◆ What the task requires: Look in the data below for the line that has "You are a computer-use", then print exactly every line from there through the line that has "Task: Click the Add Folder dialog title", leaving pictures out.

══ Available data

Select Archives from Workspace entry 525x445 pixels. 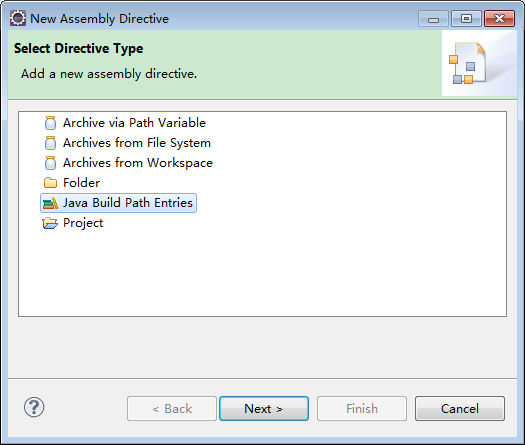coord(138,163)
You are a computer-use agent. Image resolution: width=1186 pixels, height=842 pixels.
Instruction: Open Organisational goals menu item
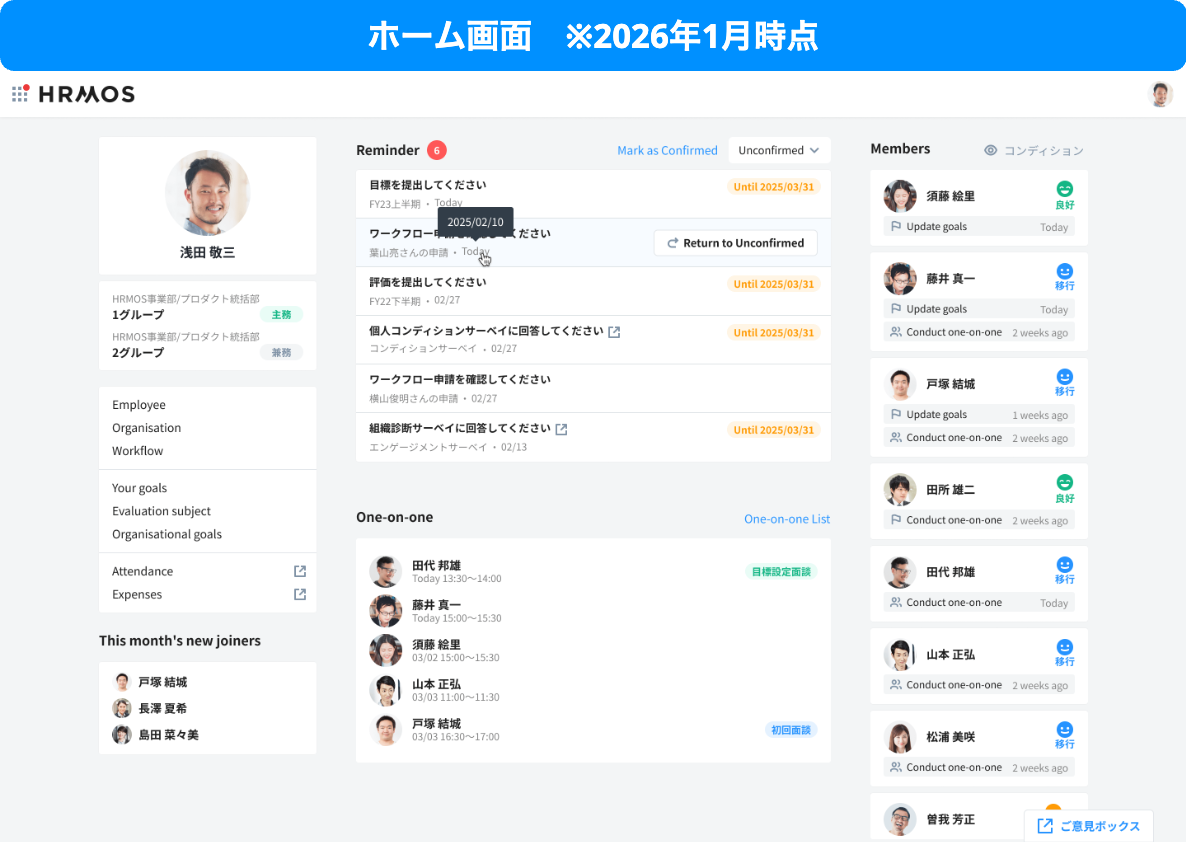(x=167, y=534)
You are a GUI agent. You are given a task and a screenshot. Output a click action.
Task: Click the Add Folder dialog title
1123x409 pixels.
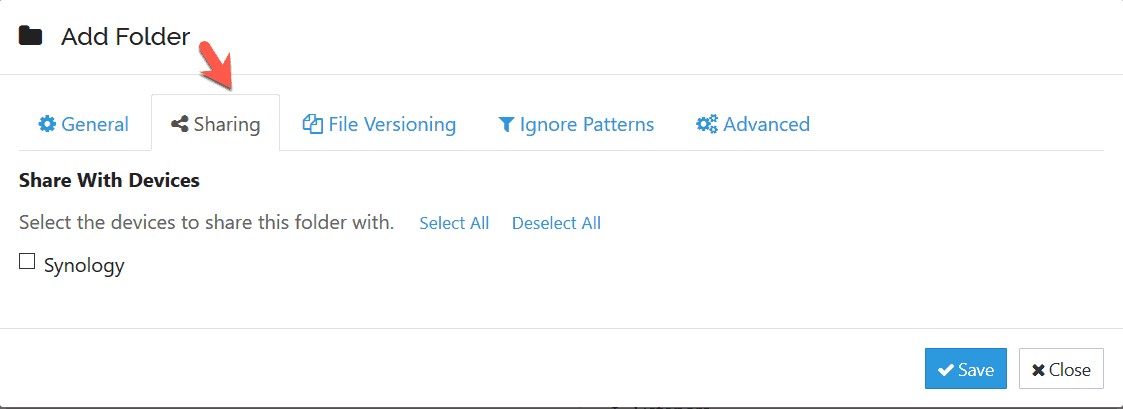pyautogui.click(x=125, y=37)
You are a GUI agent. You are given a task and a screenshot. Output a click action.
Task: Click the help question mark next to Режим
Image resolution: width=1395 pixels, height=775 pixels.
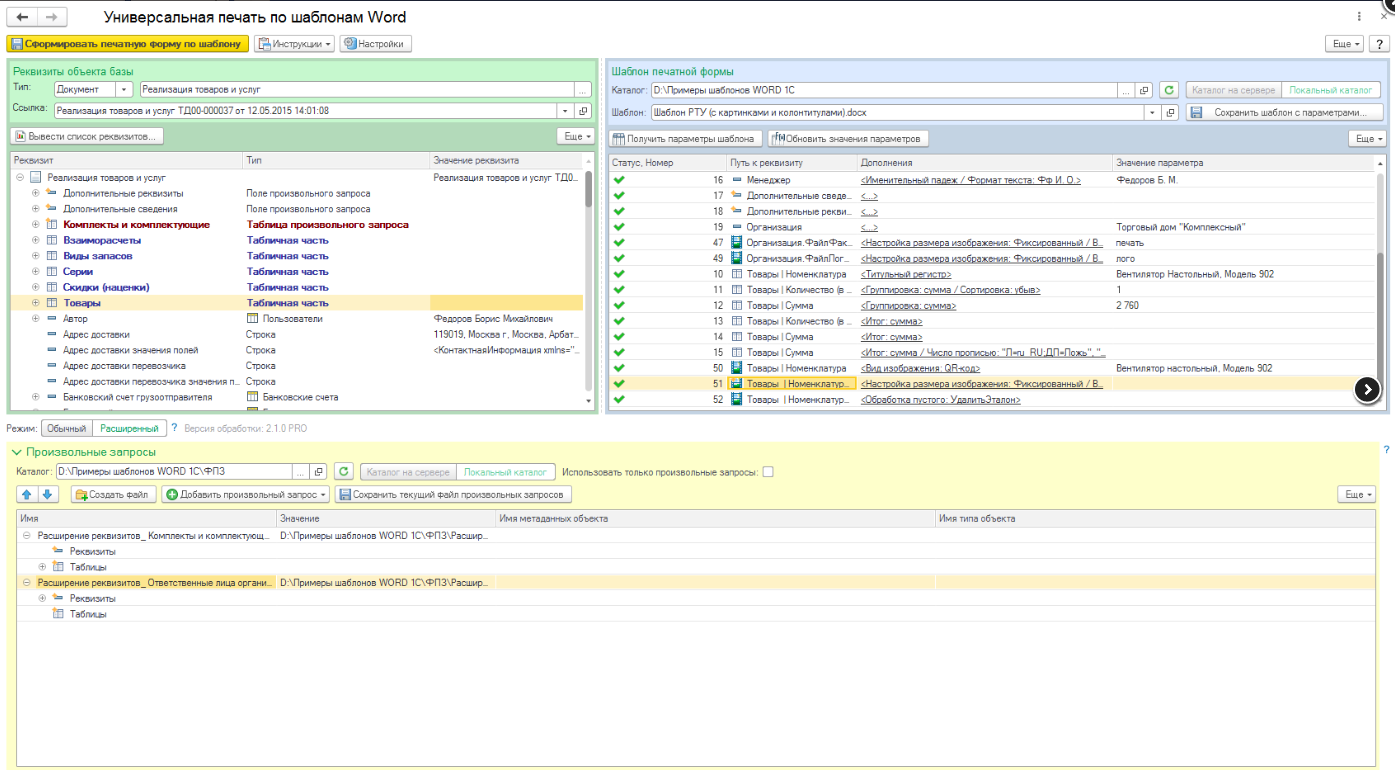174,428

════

◆ Reply:
You are a computer-use agent. Image resolution: width=1186 pixels, height=842 pixels.
Instruction: Open Organisational goals menu item
(x=167, y=534)
You are a GUI agent. You are given a task and a screenshot. Output a click action.
Task: Click the Add Folder dialog title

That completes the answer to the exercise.